Blurt!Sben

books

Finished reading Leviathan Wakes by James S.A. Corey. Competent prose, though wading through the early character introductions was a chore (“Joe Spaceguy’s square jaw set him apart from the other pilots”, etc.). The structure of the book made it quick and compelling: many short chapters, alternating between viewpoint characters, always ending where I wanted to read more.

Jun. 15, 2021, 8:06pm

Finished reading The Dragon Waiting by John Ford. I loved it; it felt like a mix of Tim Powers and Neal Stephenson … but sometimes with the attention span of Douglas Adams, or quite possibly I mistook oblique allusions for dropped threads. The book changed directions several times, and briefly became a murder mystery, but even when I wasn’t sure where it was going (or even that Ford was sure), I was happy to be along for the ride.

Jun. 10, 2021, 11:39pm

Finished reading The Blacktongue Thief by Christopher Buehlman, my first fantasy novel in a while. If you can get past an excessive amount of swearing — I can put up with a lot, but this was a lot — it has a surprising amount of heart; I eventually decided it felt a little bit like The Lies of Locke Lamora (but without a con game or heist).

Jun. 6, 2021, 8:07pm (edited)

Finished reading Last One at the Party by Bethany Clift, a post-COVID “everybody in the world but the protagonist dies from a plague” story. I have mixed feelings about this one: It wasn’t what I expected, the protagonist did not start out at all sympathetic, and there were some gruesome descriptions of the recently-dead. That said, it was compelling, I found myself rooting for the protagonist by the end, and the end itself was satisfying.

Jun. 3, 2021, 1:02pm (edited)

Finished reading The Elusive Shift by Jon Peterson, about how a wargame hack (D&D) came to be understood as a “role-playing game”, and what that meant to early players and theorists. I can’t recommend this book to you; only you know if you would find this interesting. I thoroughly enjoyed it, of course.

Jun. 1, 2021, 9:58pm

Finished rereading Post Captain by Patrick O’Brian. Master & Commander was good, but this book is where O’Brian really started to figure out what he was doing.

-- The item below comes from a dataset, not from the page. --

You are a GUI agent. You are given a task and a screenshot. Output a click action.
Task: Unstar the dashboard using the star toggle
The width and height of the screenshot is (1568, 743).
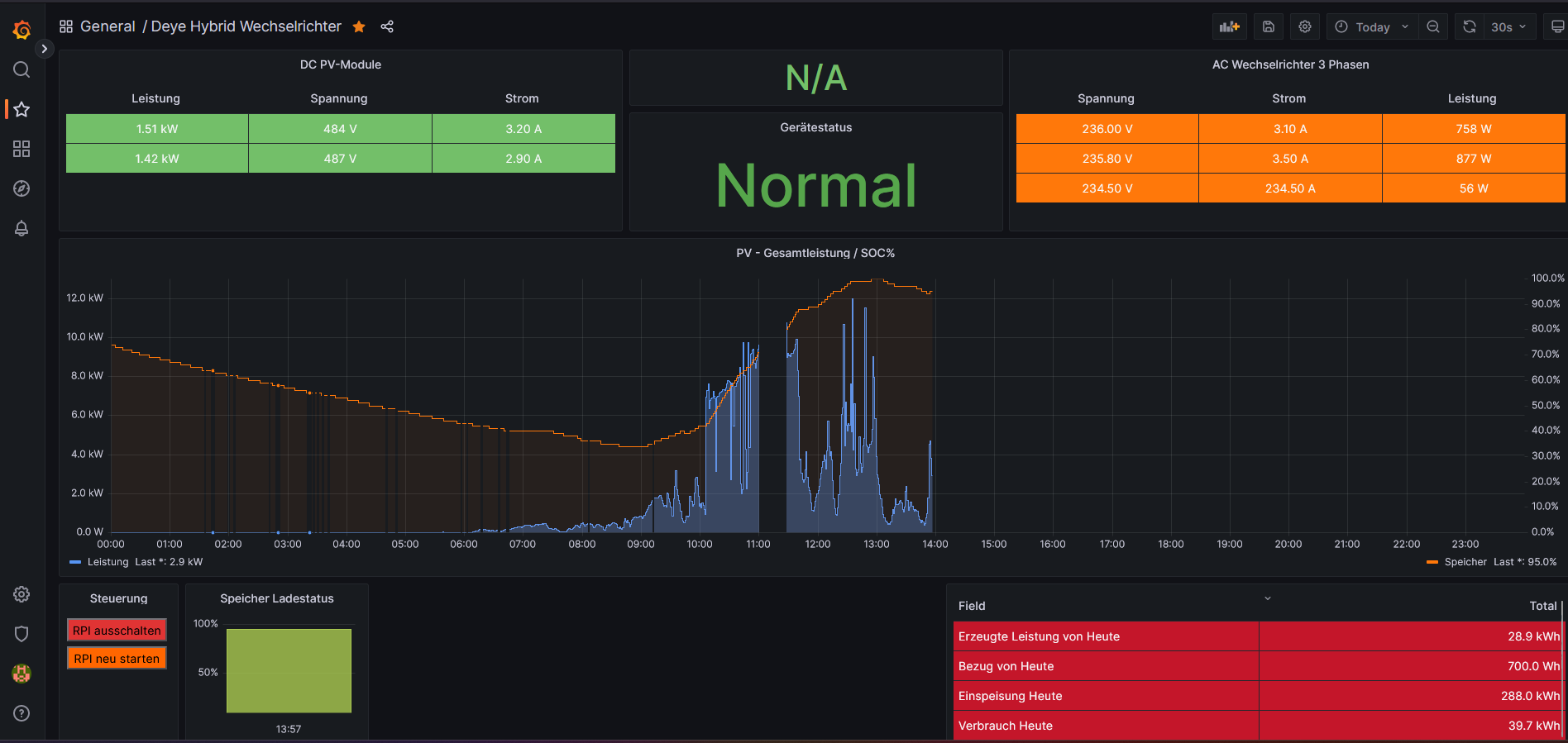(359, 26)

May 29, 2021, 10:14am (edited)

Finished rereading Master & Commander by Patrick O’Brian. It’s a little longer than most of the other 19 (!) books in the series, a little less tightly-focused, but still very enjoyable.

May 19, 2021, 9:30pm

My unpopular opinion: I read The Three-Body Problem by Cixin Liu, trans. Ken Liu, and while the premise was intriguing, I super did not love the story, and have no interest in reading the rest.

May 14, 2021, 8:19am

Finished reading The Galaxy, and the Ground Within by Becky Chambers. I loved this series; I don’t know if “cozy sci-fi” is a genre, but this would anchor it. Lots of explorations of family and community.

May 8, 2021, 12:08pm

Finished rereading Seven Surrenders by Ada Palmer, the second book of the series.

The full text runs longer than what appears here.